What makes for a good tenant? In addition to paying the rent on time every month, here are a couple of more things to consider.
- A good tenant doesn’t bring unregistered cars onto the property, or leave garbage lying around the grounds.
- A good tenant does not attract police attention or create a nuisance to other tenants in the complex.
- A good tenant is responsible and considerate of others.
If you’re lucky, you might find a tenant who has some of these better qualities and pays the rent religiously every month. If you do, here are 7 suggestions how you can make that good tenant want to stay in your rental property for as long as possible.
- Let the tenant know that you care about the safety and well-being of your investment property. This will indicate to the tenant that he or she is more than a rent check and that you actually are concerned about the tenant’s home.

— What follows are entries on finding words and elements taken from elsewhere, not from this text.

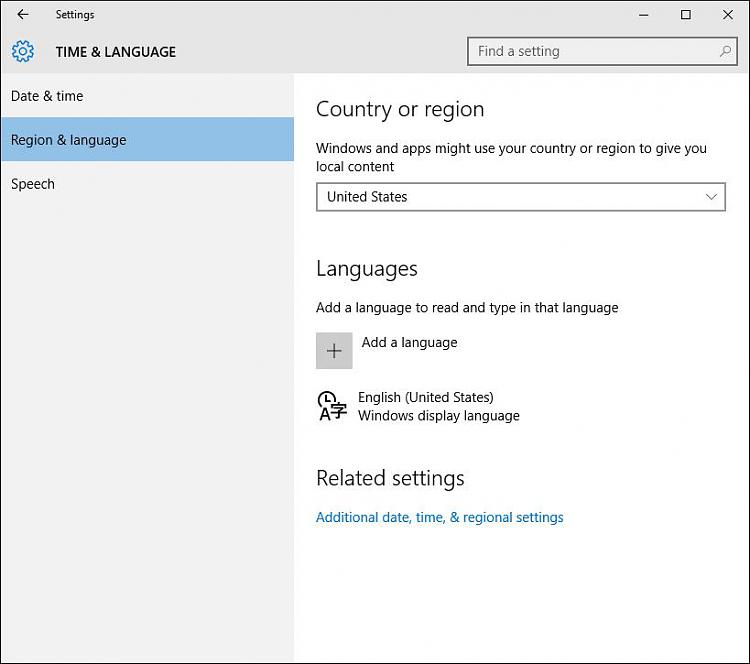Open Additional date, time, & regional settings
750x664 pixels.
pyautogui.click(x=439, y=517)
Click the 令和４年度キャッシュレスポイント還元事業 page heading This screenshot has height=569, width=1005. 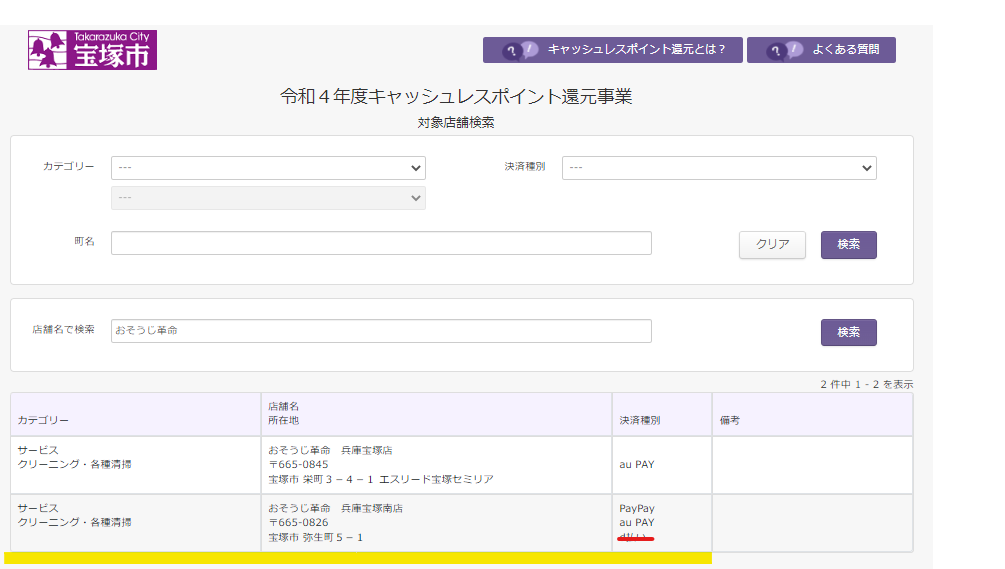coord(456,97)

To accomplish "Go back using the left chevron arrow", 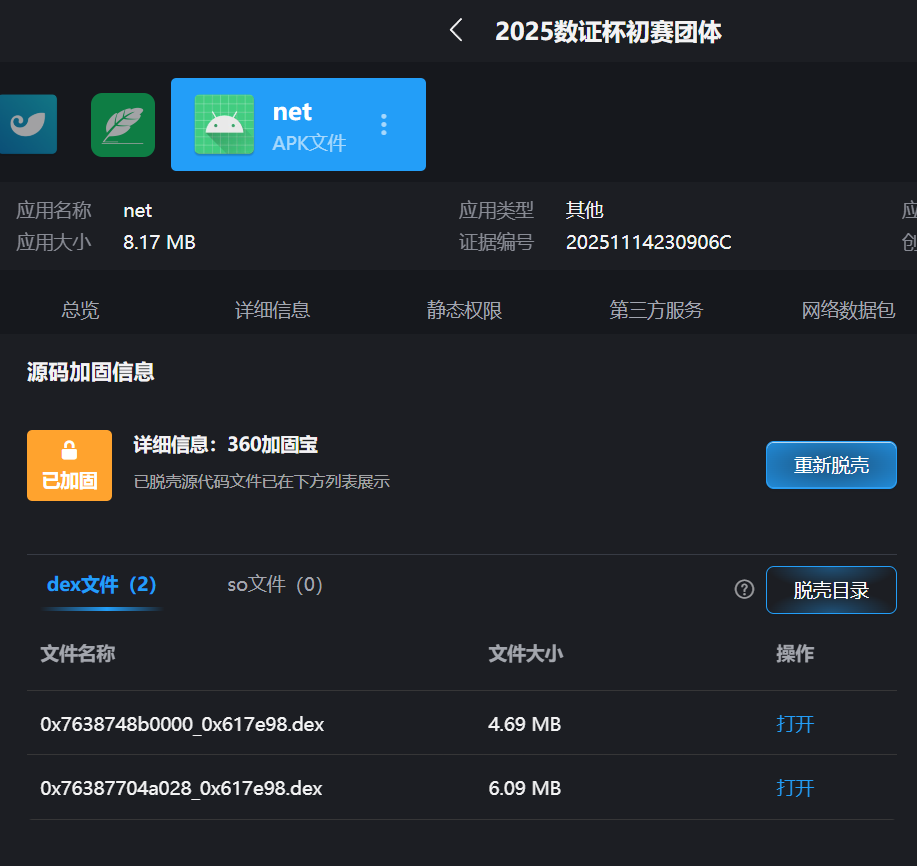I will (456, 31).
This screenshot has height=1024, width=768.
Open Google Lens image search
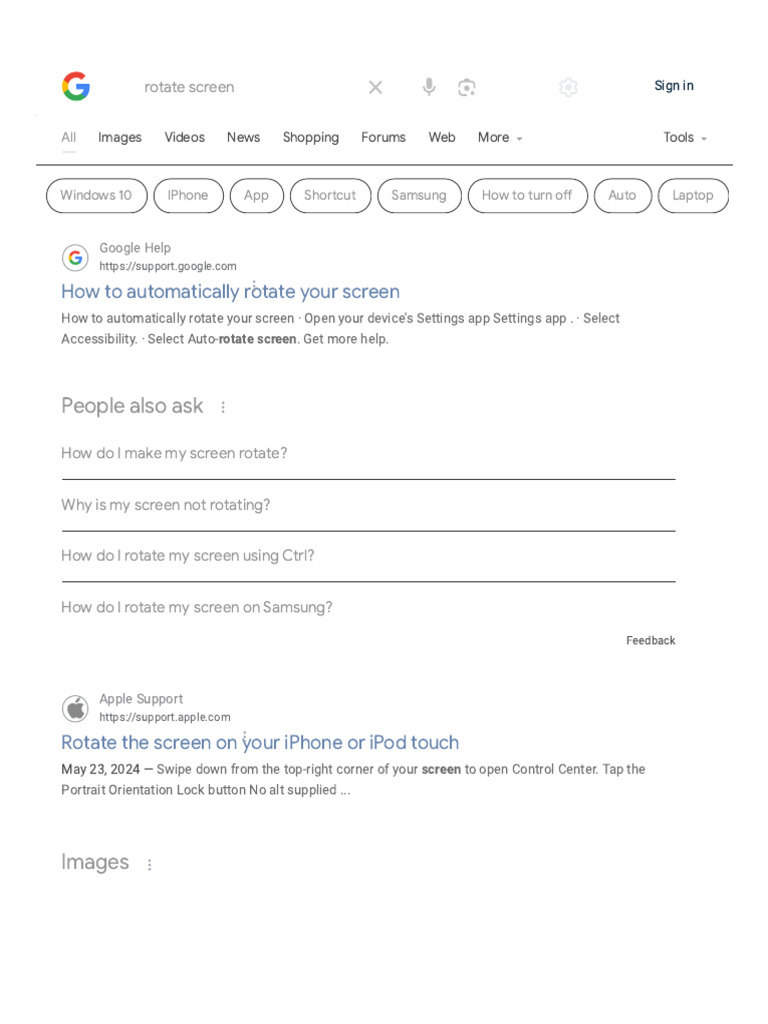click(x=467, y=87)
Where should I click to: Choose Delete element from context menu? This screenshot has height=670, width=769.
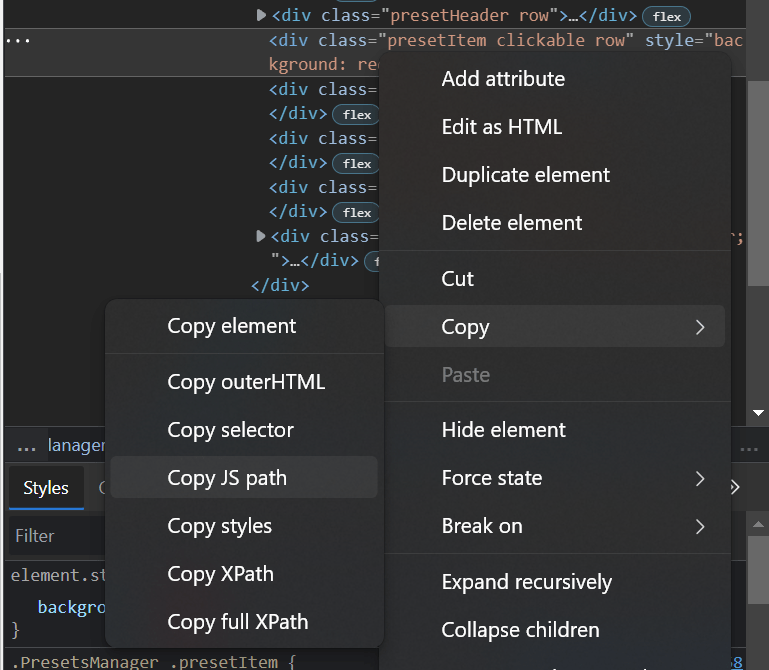tap(512, 223)
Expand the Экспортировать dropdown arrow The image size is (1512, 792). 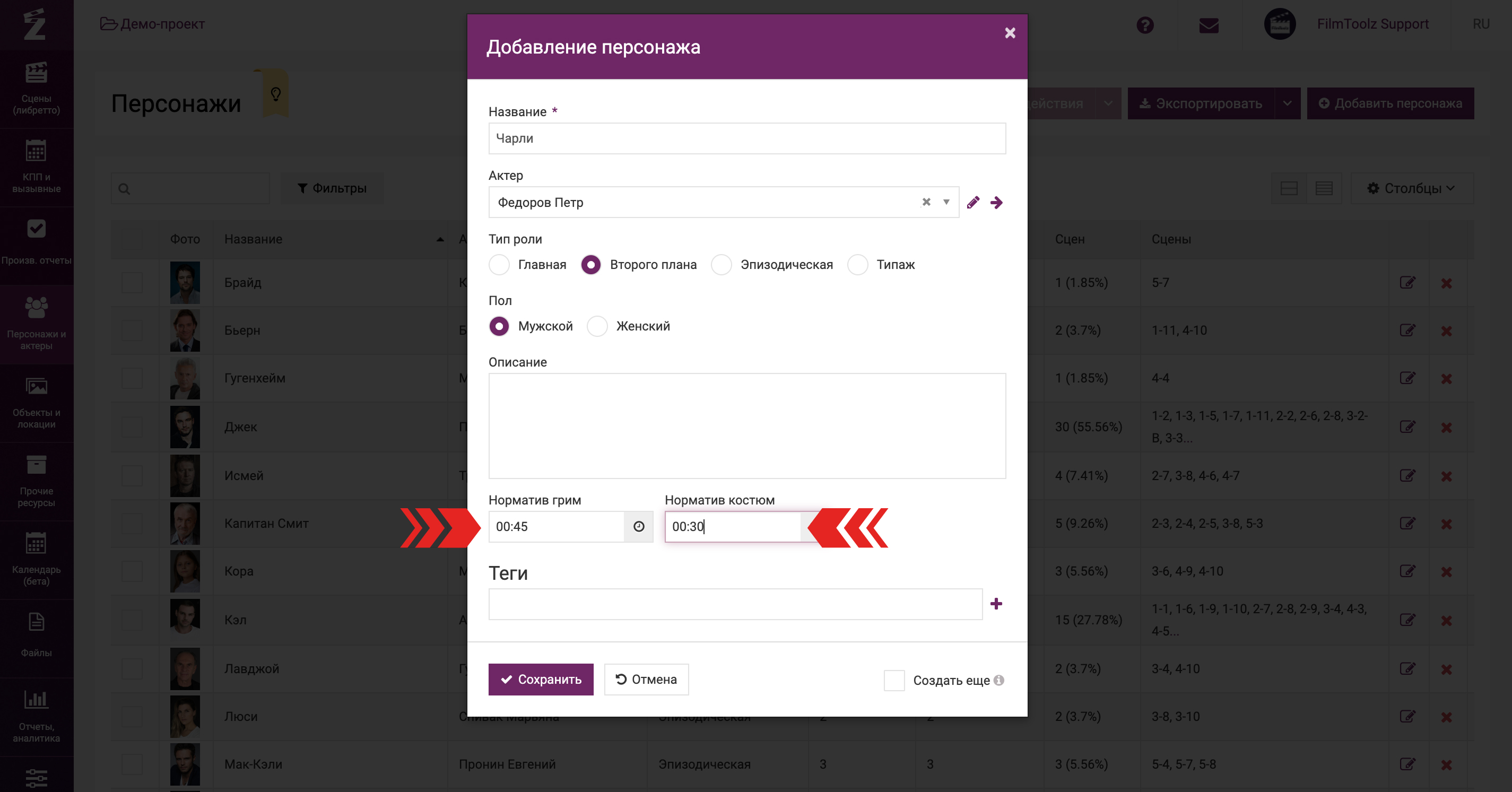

- Change the locks on the tenant’s door when he or she moves in. It will put the tenant’s mind at ease about who has keys to his or her unit. Also, later on willingly change the locks for the tenant if he or she reasonably requests it as long as you are not legally locking out someone who has signed your agreement to rent the unit.
- Inform your tenant about where the electrical panels and water shutoff valves are or how to work the dishwasher or garbage disposal. Provide the tenant with phone numbers for police, fire, and ambulance services as well as utility companies and repair personnel.
- Learn your tenants’ names as well as a few personal things about them for a more personal touch to your conversations with the tenant.
- Make your tenants aware of rental housing assistance programs available and be willing to assist your tenants who qualify to obtain them.
- Be willing to repaint or improve the quality of the unit after the tenant has lived there for a year or two. Often, a tenant will want to move simply because the place doesn’t look quite as good as it did when he or she moved in.
- Listen to your tenants’ concerns about the property, and when reasonable, make arrangements to service your tenants’ needs.
Good tenants are worth their weight in gold to real estate investors—and maybe as rare. So it just makes good sense for real estate investors to make every effort possible to try and hang on to them.